■ WRITTEN TASK ■
Display every line in the entries below that contains the string "height". Case counts.

■ ENTRIES ■
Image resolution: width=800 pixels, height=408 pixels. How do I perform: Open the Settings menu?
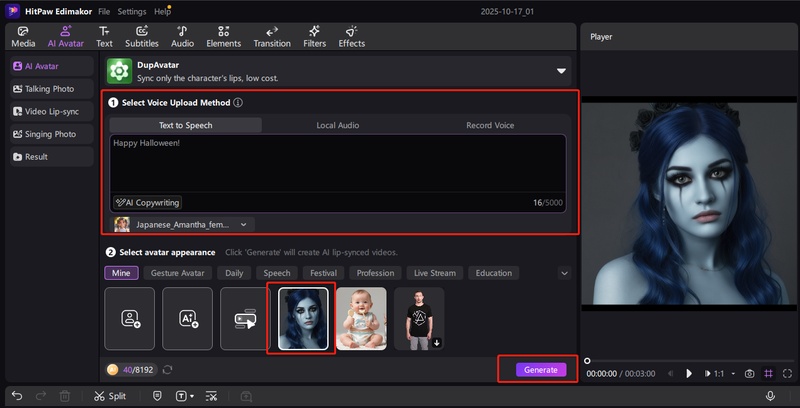tap(131, 11)
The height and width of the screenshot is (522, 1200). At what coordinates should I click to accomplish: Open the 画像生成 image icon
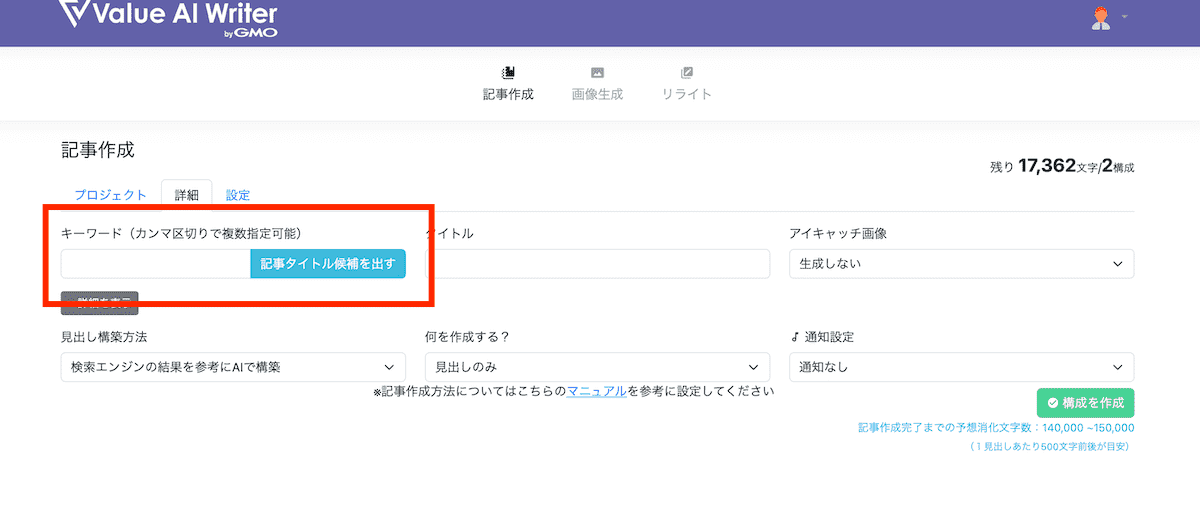597,73
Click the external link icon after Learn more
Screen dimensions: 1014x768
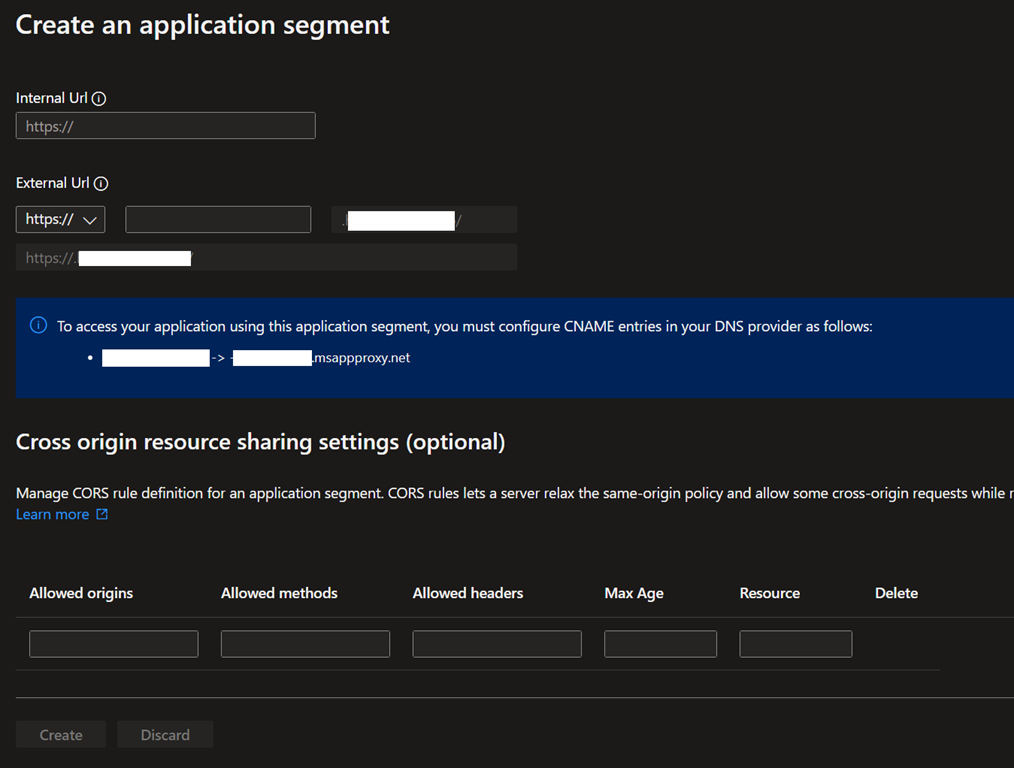coord(101,515)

■ SOLUTION ■
Image resolution: width=800 pixels, height=408 pixels. How do I perform: Open the Settings menu?
The height and width of the screenshot is (522, 1200). At what coordinates should I click to accomplish: Open the 画像生成 image icon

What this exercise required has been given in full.